Football stadium at Clemson University in Clemson, South Carolina

Frank Howard Field at Memorial Stadium, known as "Death Valley", is an outdoor stadium on the campus of Clemson University near Clemson, South Carolina. It is home to the Clemson Tigers football team of the Atlantic Coast Conference (ACC).

Built between 1941–1942, the stadium was originally named Memorial Stadium in memory of "all Clemson men who have made the supreme sacrifice for their country." In 1974, when legendary, long-time head coach and athletic director Frank Howard retired from the university, it was announced that the playing surface would be named in his honor.

The stadium has seen expansions throughout the years with the most recent being the WestZone with Phase 1 construction beginning in 2004 and completing in 2015 with the addition of the Oculus, the final piece of Phase 3. Phase 1 of the EastZone project began in 2020.

Prior to the completion of Bank of America Stadium, in Charlotte, Memorial Stadium served as the home venue for the National Football League (NFL)'s Carolina Panthers during the team's inaugural 1995 season.

Currently, the stadium is the largest in the ACC.

**The data:**
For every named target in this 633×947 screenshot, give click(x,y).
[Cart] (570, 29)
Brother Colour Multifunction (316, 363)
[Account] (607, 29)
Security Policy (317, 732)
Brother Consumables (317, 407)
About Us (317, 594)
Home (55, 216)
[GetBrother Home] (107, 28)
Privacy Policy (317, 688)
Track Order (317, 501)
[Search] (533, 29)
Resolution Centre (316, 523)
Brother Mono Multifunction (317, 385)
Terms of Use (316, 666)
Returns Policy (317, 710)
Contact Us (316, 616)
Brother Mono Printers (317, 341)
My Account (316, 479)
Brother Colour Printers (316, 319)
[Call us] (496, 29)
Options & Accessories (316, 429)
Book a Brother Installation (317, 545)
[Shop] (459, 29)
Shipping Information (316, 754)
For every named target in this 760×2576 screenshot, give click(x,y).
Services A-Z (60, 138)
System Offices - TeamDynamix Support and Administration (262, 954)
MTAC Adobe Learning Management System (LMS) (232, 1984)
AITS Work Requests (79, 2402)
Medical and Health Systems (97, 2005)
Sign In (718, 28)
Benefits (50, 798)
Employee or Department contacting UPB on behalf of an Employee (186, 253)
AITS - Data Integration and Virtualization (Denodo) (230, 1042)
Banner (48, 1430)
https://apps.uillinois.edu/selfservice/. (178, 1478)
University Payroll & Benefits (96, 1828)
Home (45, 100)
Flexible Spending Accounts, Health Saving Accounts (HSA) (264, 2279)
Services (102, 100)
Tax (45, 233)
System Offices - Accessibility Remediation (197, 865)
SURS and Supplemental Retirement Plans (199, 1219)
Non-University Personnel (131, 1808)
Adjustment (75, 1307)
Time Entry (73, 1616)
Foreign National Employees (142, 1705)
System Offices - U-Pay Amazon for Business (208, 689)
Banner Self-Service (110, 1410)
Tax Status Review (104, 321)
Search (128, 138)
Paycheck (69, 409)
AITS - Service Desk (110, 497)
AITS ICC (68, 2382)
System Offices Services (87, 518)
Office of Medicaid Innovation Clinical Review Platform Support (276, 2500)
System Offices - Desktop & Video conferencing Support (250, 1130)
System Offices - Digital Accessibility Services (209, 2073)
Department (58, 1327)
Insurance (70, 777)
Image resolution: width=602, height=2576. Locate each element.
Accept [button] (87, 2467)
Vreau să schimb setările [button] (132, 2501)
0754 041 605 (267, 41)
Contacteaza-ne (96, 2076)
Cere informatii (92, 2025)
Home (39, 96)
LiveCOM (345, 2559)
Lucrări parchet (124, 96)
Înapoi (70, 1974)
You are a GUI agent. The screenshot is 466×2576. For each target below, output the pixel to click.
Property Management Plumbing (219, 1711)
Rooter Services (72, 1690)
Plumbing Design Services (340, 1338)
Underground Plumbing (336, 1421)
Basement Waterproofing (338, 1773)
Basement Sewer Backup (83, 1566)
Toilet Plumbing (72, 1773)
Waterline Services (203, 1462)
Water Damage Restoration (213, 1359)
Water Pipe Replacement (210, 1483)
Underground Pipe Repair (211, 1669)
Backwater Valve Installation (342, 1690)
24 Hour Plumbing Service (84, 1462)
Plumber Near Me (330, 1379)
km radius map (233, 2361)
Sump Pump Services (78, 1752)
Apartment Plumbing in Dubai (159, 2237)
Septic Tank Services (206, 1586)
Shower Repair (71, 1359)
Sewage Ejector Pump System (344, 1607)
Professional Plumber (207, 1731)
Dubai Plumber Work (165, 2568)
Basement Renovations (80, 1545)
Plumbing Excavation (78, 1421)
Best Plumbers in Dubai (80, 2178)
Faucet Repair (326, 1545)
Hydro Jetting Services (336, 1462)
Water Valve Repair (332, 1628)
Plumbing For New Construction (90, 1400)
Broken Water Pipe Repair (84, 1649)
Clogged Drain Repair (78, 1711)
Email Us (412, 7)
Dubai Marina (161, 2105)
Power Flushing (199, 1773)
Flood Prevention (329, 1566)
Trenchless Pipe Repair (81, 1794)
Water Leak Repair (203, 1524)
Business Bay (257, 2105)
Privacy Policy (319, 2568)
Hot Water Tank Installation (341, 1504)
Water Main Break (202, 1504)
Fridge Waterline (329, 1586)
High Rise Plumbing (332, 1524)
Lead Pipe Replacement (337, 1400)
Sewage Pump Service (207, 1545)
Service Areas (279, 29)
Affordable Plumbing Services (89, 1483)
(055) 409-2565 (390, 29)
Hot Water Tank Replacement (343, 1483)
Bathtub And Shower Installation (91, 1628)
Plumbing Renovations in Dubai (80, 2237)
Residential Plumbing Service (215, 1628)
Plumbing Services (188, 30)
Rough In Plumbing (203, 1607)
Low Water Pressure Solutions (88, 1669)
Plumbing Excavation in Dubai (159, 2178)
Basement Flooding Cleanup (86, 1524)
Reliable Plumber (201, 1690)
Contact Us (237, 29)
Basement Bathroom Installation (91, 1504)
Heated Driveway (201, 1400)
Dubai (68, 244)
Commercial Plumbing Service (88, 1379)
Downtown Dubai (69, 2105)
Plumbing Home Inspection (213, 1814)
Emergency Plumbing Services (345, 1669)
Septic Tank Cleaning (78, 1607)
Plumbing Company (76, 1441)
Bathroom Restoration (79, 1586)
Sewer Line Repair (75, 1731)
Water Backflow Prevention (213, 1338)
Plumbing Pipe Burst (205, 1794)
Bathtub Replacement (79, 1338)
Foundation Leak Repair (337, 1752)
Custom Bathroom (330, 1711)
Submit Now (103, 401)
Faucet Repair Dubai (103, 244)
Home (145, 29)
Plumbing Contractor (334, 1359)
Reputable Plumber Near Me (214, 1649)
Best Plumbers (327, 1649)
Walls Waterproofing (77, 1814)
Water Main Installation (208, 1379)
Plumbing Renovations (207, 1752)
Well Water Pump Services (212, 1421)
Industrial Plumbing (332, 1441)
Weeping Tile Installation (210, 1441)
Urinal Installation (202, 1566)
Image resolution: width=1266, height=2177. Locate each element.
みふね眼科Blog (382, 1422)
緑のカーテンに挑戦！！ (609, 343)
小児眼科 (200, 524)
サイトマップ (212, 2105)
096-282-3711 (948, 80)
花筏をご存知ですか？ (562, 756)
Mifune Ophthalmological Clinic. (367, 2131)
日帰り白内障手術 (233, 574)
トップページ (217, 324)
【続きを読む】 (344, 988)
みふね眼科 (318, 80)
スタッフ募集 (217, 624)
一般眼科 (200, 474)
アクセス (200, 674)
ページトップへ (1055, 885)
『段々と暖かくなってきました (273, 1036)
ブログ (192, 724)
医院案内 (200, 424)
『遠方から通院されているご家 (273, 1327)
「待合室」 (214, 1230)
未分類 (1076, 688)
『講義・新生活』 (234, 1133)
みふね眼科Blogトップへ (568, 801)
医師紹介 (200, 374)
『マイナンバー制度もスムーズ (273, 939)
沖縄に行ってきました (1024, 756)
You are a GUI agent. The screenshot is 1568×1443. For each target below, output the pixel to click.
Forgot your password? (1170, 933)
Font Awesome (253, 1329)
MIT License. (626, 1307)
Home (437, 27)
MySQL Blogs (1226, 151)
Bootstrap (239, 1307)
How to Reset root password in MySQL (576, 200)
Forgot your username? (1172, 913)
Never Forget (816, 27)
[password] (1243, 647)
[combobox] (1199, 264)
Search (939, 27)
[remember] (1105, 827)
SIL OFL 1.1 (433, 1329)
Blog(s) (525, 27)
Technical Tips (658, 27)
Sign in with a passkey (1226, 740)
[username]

**Exercise objective:**
Quote the stretch of the Memorial Stadium text from "Built between 1941–1942, the" through "in his honor.". The listing was taken from a separate source.

**Exercise output:**
Built between 1941–1942, the stadium was originally named Memorial Stadium in memory of "all Clemson men who have made the supreme sacrifice for their country." In 1974, when legendary, long-time head coach and athletic director Frank Howard retired from the university, it was announced that the playing surface would be named in his honor.